§ **Exercise instructions**:
Find the string "screenshot" in the data, then copy every line where it is found.

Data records
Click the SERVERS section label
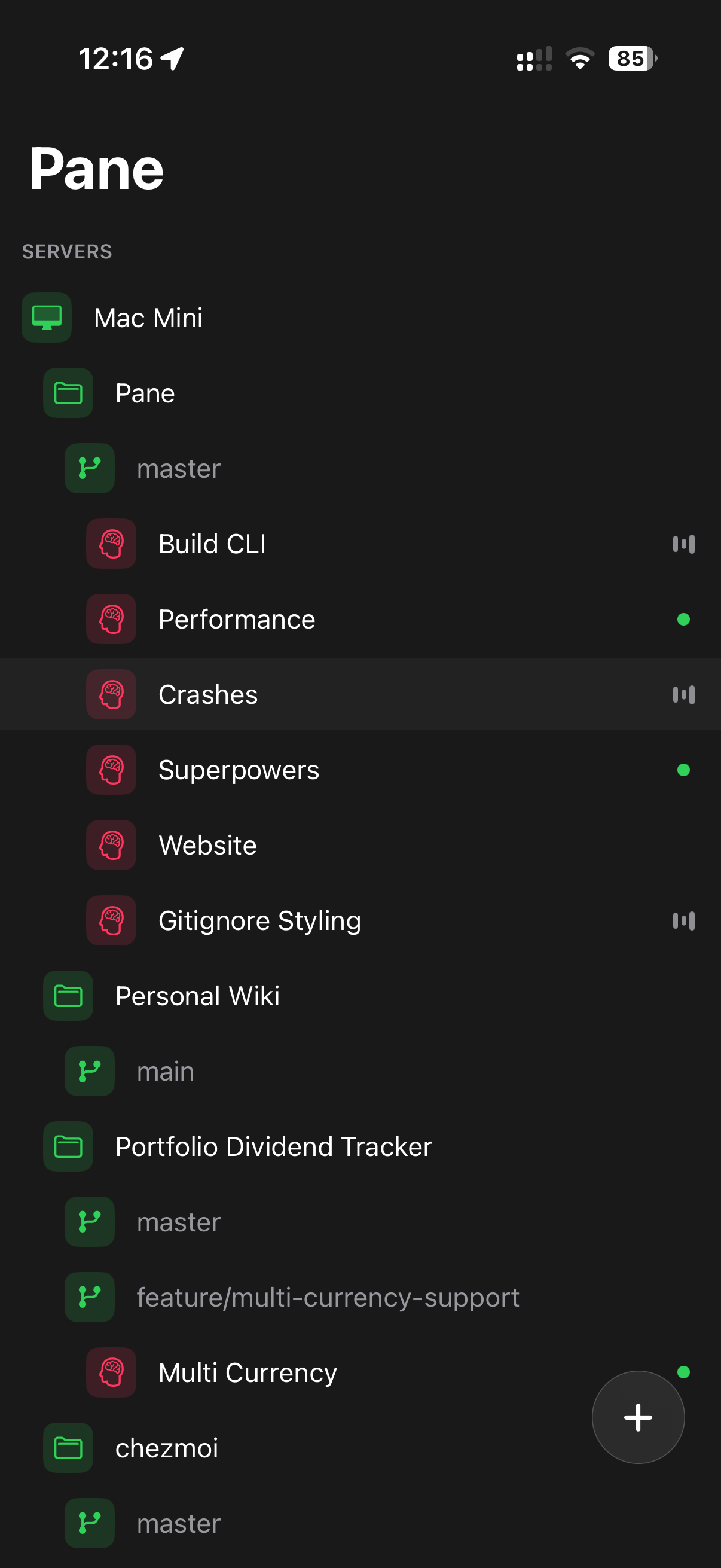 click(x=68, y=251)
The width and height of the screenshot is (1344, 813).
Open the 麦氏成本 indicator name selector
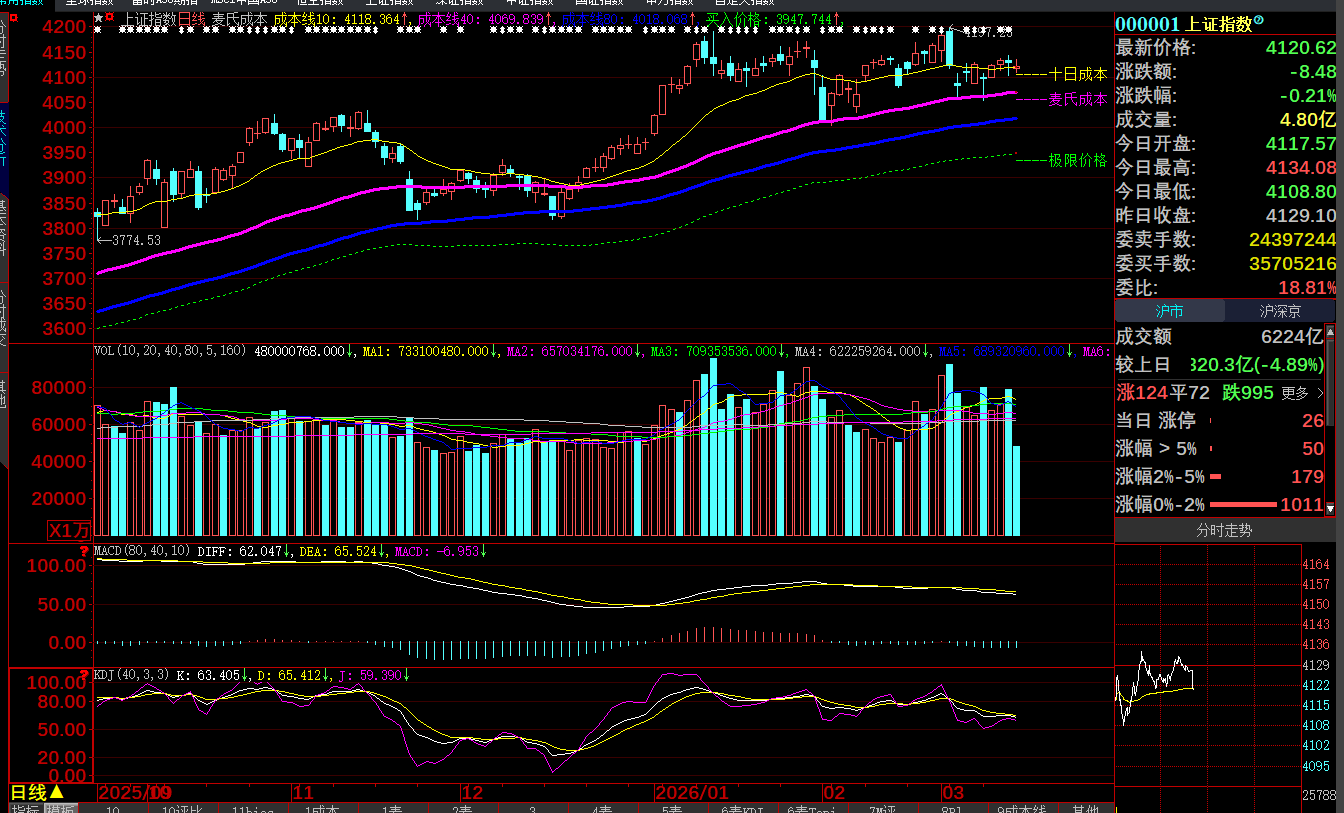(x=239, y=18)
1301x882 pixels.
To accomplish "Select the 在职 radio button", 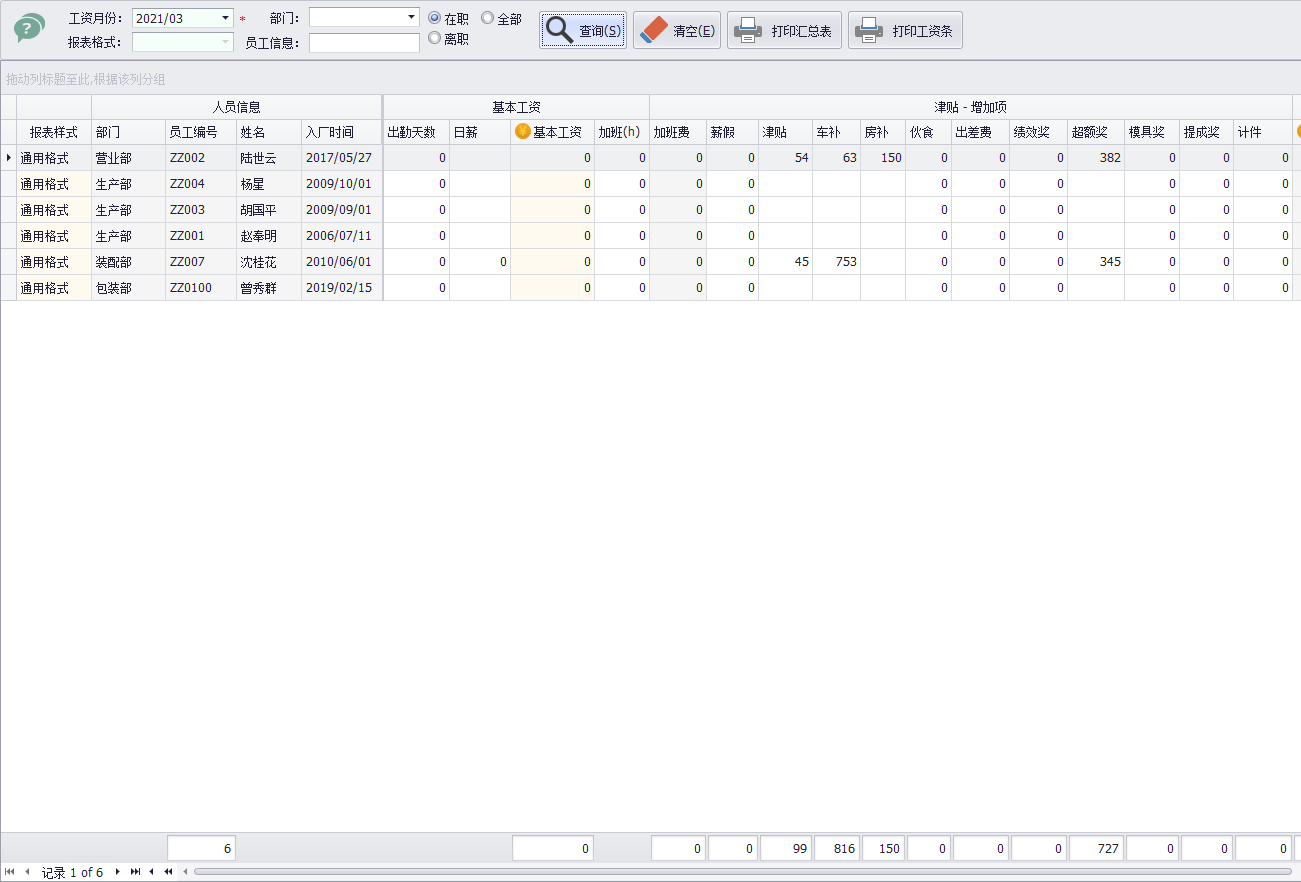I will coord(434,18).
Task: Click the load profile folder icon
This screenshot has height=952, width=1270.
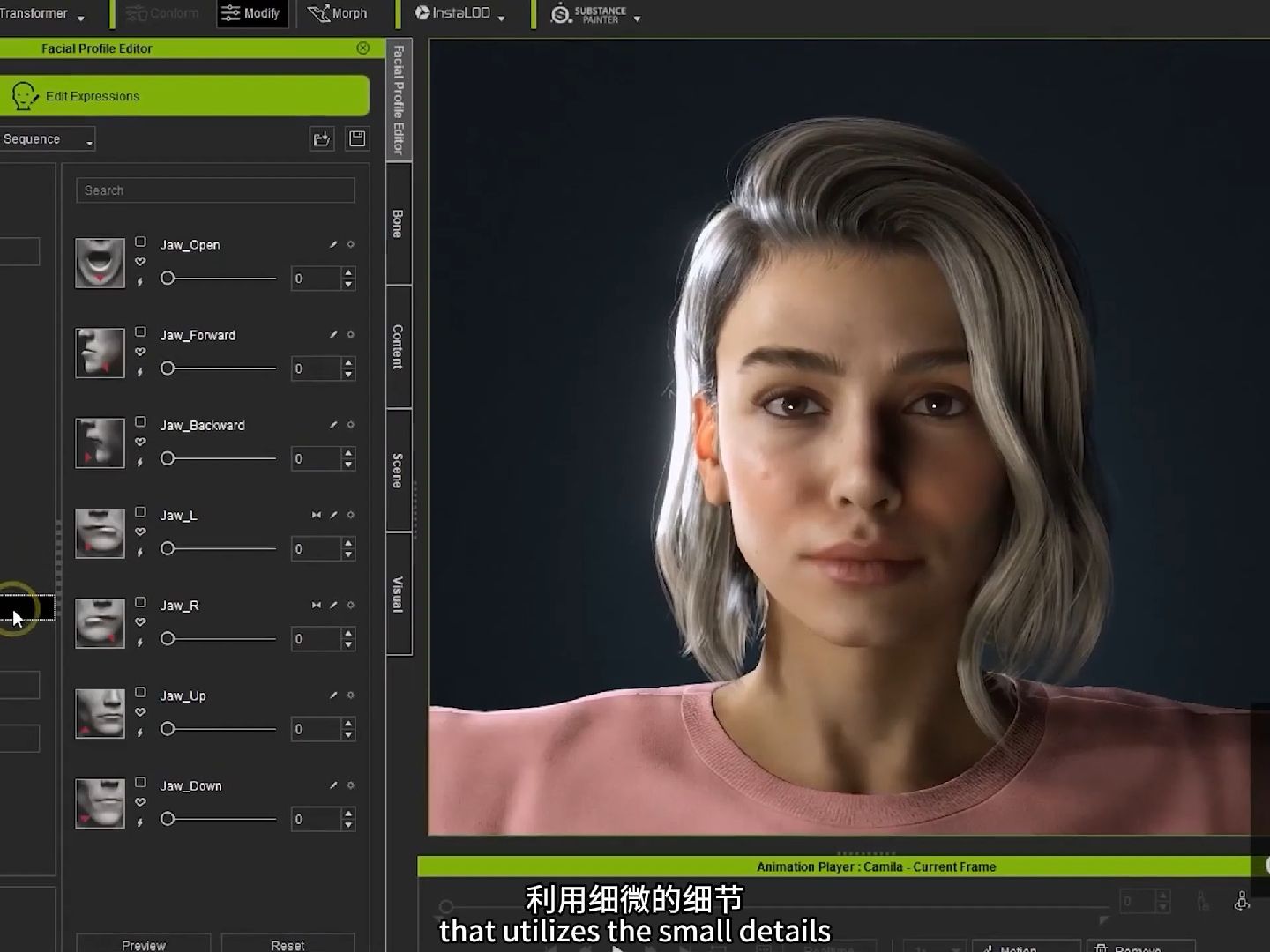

§ **Result of the task**:
The width and height of the screenshot is (1344, 813).
This screenshot has height=952, width=1270.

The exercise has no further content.